Gerten soon contacted Brian Howe, who oversaw marketing for Target.com. “I said to Brian, ‘If we made it so your customers could shop anywhere they hang out on the Web, would you pay me a commission on all those sales?’” Gerten says. “His answer was, ‘Why don’t I just quit, and we’ll do this together?’” Also joining the new venture was Lou Abramowski, a senior Web developer at the Lacek Group, a Minneapolis-based loyalty-marketing firm. Alvenda now employs nearly 50 people.

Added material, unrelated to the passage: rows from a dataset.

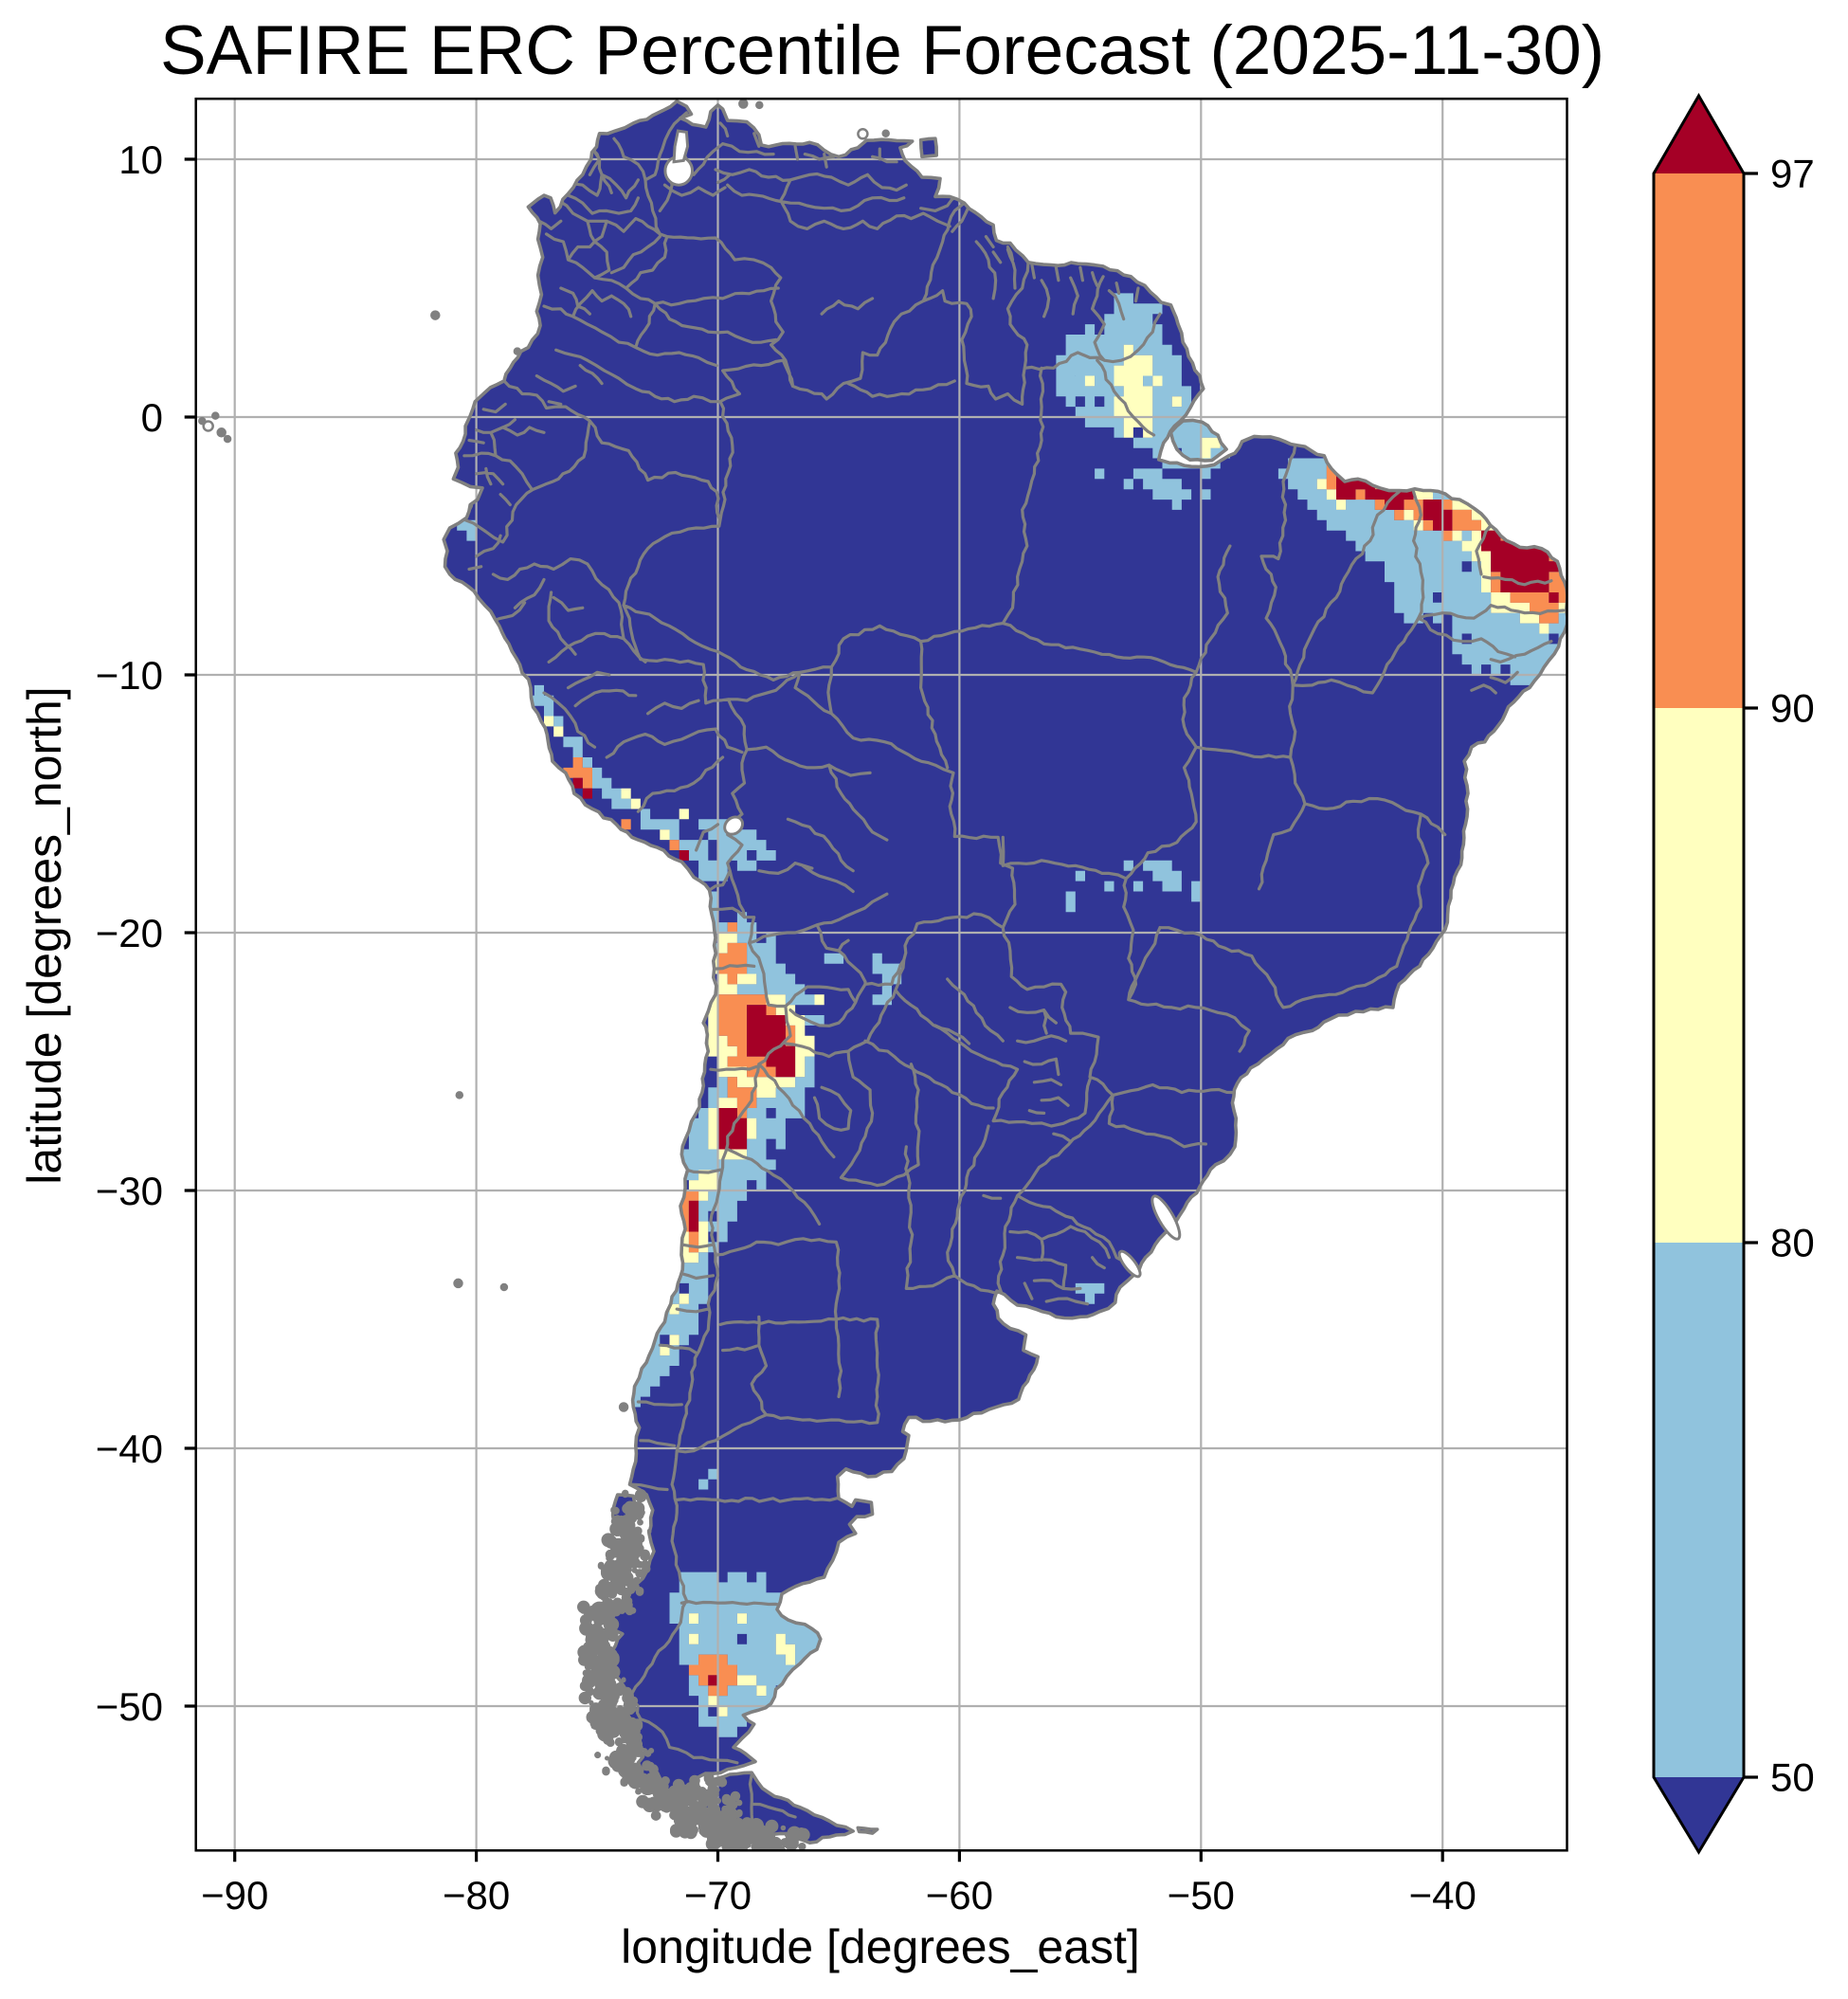 Image resolution: width=1848 pixels, height=1999 pixels. I want to click on svg-text: 97, so click(1793, 174).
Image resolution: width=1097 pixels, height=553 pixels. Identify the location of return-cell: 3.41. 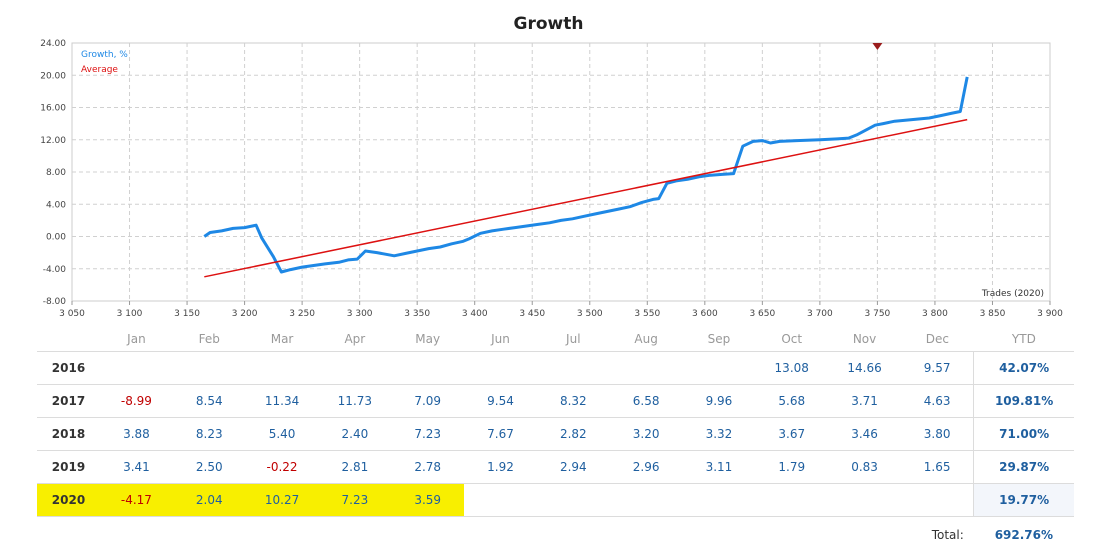
(136, 467).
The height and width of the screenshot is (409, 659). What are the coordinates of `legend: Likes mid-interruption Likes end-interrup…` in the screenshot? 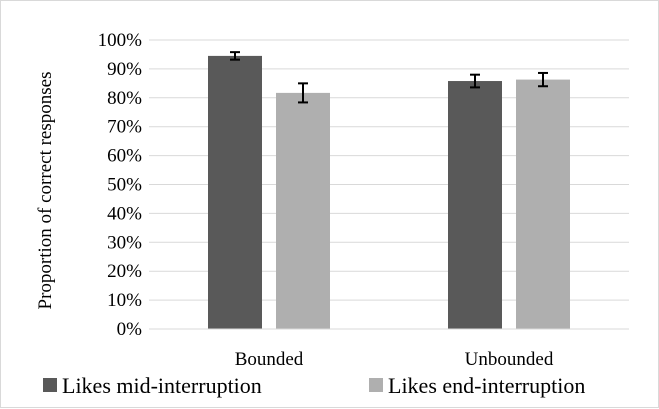 It's located at (314, 386).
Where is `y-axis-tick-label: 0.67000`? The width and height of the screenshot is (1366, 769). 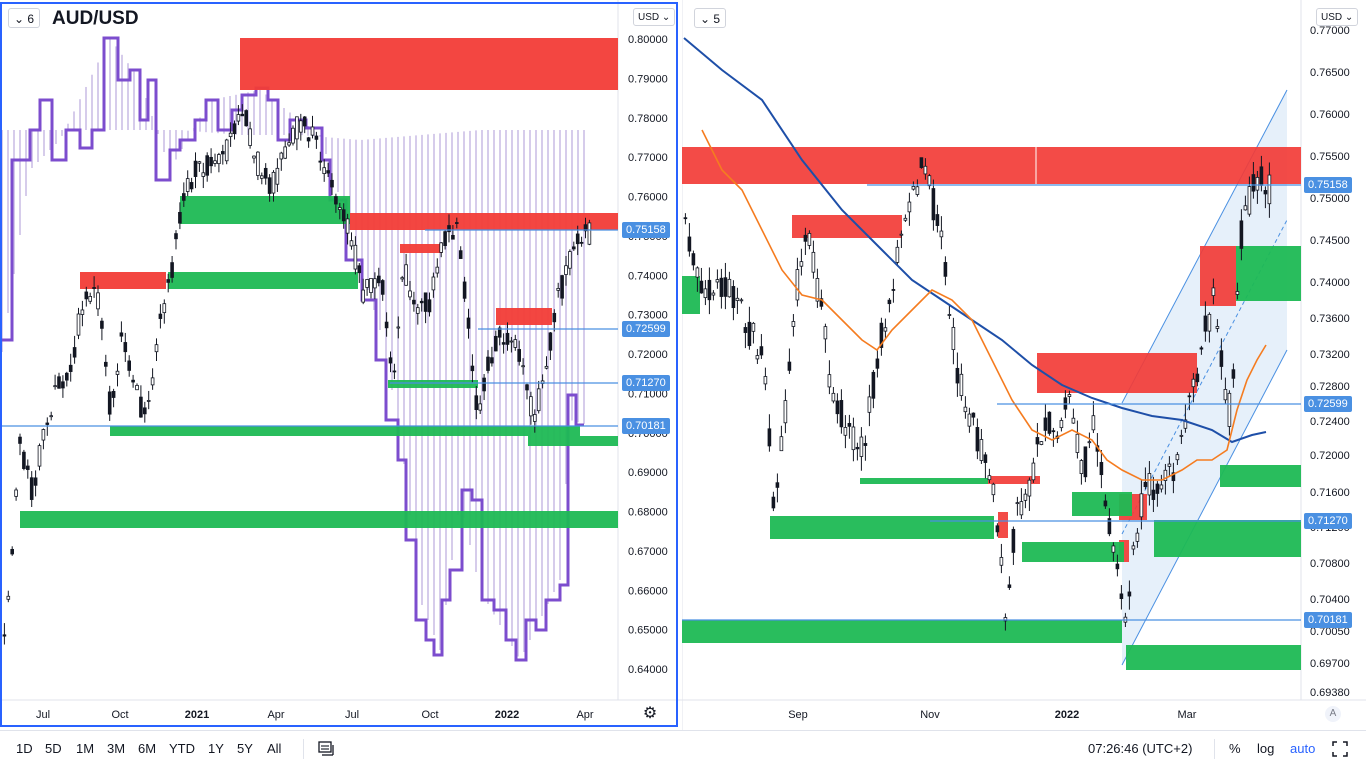
y-axis-tick-label: 0.67000 is located at coordinates (648, 552).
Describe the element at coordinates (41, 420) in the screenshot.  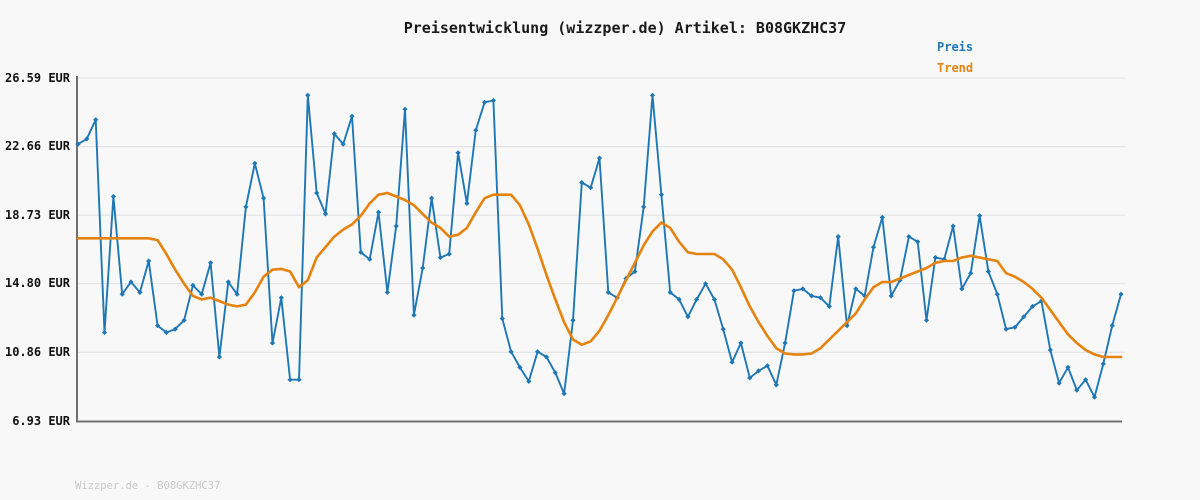
I see `y-tick-label: 6.93 EUR` at that location.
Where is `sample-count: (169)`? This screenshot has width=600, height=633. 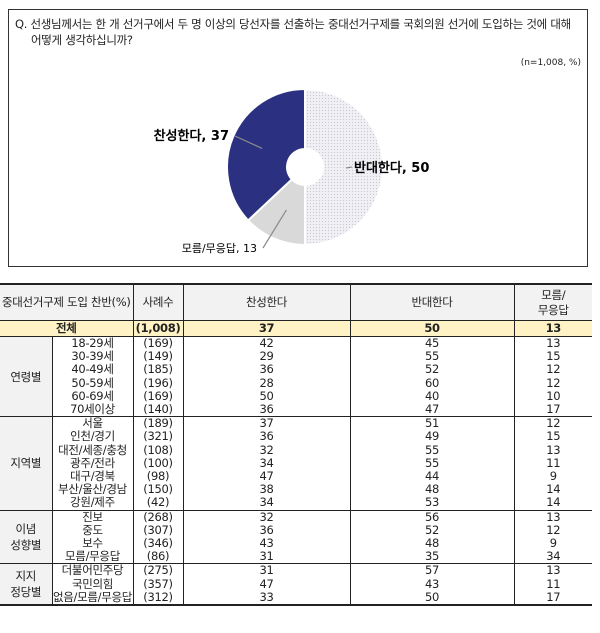
sample-count: (169) is located at coordinates (158, 344).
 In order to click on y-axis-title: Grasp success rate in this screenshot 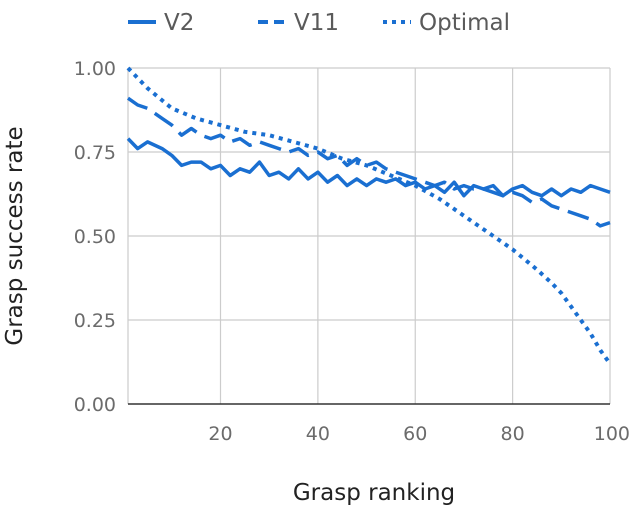, I will do `click(15, 236)`.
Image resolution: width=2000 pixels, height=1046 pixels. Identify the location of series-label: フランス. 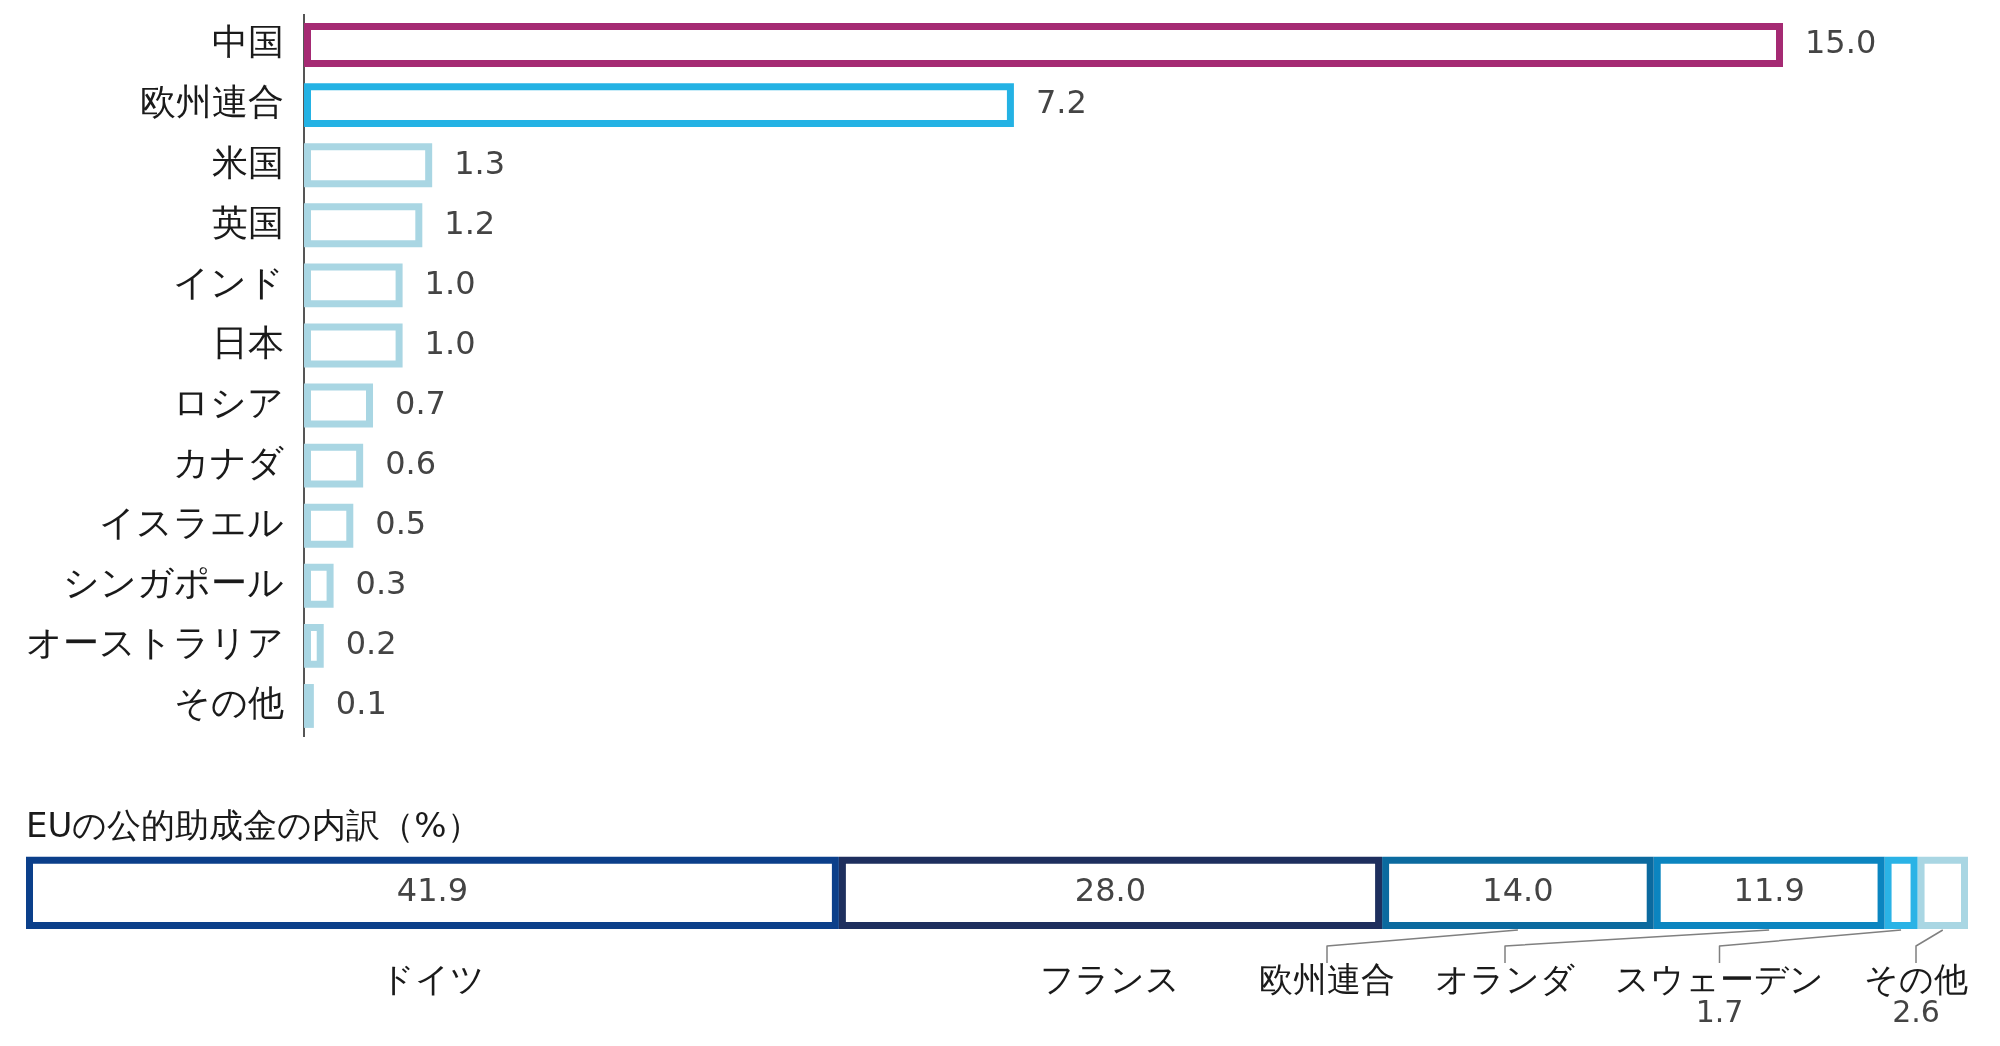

Alvenda has a small but high-profile roster of clients, including 1-800-Flowers, Brooks Brothers, Hallmark, and Avon’s Mark division. Each night, Alvenda imports product catalog data from each of its clients. StoreCast’s portable “shopping cart” then makes itself available wherever it’s needed: If you make a purchase from Hallmark’s fan page on Face- book, you type in your shipping and billing information. Alvenda passes that data to Hallmark, which then processes the order as if it were placed via its own e-store. “In that scenario, Hallmark is the merchant of record,” Gerten says. “They charge your credit card and fulfill the order.”
Alvenda, which isn’t yet profitable, makes its money three ways: an up-front fee for designing client “stores,” transaction commissions, and monthly subscription fees for retailers to use the StoreCast platform.
Alvenda can track traditional e-commerce metrics, and also less conventional ones—for instance, how widely customers share merchant offers with, say, their Facebook friends. “We found that many of Mark’s customers have Facebook profiles,” Gerten says. “So we gave them a tool that lets their customers push offers to their friends. In your [Facebook] news feed, you get an offer from your friends who are Mark customers, and you can buy makeup and check out from inside the news feed.”
Alvenda now plans to expand its platform, which could include moving into markets such as travel booking and magazine subscriptions.